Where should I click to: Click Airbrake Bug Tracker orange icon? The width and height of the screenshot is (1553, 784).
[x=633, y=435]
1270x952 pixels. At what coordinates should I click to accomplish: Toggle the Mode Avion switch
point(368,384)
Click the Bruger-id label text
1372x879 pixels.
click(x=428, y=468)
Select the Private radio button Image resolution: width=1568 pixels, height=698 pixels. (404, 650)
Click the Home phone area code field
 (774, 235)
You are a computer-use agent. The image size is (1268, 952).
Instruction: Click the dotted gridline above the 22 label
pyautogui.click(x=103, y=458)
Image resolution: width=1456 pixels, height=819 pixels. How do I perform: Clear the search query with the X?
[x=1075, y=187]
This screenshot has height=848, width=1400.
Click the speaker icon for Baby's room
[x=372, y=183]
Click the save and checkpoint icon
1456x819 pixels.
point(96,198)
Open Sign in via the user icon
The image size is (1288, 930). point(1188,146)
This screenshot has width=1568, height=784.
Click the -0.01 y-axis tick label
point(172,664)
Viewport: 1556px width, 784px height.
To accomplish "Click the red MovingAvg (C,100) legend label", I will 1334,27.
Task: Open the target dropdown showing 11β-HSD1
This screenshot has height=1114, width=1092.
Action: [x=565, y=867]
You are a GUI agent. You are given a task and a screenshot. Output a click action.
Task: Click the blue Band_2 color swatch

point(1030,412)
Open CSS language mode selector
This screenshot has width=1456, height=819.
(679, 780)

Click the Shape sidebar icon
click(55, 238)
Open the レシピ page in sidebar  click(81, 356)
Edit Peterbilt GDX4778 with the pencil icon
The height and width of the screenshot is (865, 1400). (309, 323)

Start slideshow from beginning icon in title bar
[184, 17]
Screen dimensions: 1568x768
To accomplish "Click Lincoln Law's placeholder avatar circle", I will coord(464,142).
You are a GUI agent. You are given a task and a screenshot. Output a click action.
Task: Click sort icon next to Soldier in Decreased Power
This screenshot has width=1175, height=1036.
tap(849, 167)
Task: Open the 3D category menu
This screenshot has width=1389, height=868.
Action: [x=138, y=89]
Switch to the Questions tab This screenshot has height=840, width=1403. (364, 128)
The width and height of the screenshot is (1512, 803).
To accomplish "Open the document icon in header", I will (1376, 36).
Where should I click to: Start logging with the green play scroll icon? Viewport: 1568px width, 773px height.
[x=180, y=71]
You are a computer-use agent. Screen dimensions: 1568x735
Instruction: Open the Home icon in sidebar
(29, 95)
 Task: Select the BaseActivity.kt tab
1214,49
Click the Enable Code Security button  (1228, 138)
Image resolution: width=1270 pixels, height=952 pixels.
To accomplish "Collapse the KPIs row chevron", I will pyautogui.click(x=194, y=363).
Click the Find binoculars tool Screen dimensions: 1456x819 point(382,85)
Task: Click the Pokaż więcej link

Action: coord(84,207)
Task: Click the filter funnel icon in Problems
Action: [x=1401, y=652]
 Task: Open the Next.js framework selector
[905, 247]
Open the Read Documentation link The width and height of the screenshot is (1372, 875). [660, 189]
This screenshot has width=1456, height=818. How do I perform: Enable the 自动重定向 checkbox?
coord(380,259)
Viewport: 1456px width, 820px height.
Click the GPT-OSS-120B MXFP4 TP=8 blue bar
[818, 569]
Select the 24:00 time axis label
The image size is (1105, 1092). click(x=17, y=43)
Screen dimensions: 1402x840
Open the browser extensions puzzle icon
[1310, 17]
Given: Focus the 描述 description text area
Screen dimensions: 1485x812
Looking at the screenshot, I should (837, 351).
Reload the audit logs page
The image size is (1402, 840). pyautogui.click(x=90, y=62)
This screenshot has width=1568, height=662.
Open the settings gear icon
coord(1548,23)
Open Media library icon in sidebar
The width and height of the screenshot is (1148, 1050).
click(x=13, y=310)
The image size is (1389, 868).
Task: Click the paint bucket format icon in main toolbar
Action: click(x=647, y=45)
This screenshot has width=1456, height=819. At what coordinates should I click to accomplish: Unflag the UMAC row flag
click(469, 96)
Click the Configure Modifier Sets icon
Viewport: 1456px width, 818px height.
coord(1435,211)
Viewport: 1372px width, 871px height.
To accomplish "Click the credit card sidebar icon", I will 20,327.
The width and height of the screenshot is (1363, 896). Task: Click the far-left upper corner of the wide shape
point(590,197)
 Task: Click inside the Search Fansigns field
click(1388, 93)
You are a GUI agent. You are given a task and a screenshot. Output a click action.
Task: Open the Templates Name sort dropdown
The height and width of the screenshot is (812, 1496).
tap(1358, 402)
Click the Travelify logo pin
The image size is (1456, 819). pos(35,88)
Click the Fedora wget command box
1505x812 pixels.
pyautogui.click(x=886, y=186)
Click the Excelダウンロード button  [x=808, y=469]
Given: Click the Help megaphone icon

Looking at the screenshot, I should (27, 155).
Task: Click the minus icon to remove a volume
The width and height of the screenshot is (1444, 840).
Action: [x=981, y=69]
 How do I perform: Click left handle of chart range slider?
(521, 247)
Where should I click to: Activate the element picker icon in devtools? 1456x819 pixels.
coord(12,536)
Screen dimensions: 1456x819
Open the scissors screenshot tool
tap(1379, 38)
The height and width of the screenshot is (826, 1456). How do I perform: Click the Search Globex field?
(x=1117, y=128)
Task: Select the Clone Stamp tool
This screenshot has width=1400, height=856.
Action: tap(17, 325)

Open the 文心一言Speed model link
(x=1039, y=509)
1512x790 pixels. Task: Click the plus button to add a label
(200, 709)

● Exercise brief: Each of the lines from the one holding "Click the Excelダウンロード" through the final line of the entries is to be set down exactly, and no others.

● Response to the exercise:
Click the Excelダウンロード button  [x=808, y=469]
Given: Click the Help megaphone icon

Looking at the screenshot, I should (27, 155).
Task: Click the minus icon to remove a volume
The width and height of the screenshot is (1444, 840).
Action: [x=981, y=69]
 How do I perform: Click left handle of chart range slider?
(521, 247)
Where should I click to: Activate the element picker icon in devtools? 1456x819 pixels.
coord(12,536)
Screen dimensions: 1456x819
Open the scissors screenshot tool
tap(1379, 38)
The height and width of the screenshot is (826, 1456). How do I perform: Click the Search Globex field?
(x=1117, y=128)
Task: Select the Clone Stamp tool
This screenshot has width=1400, height=856.
Action: tap(17, 325)

Open the 文心一言Speed model link
(x=1039, y=509)
1512x790 pixels. Task: Click the plus button to add a label
(200, 709)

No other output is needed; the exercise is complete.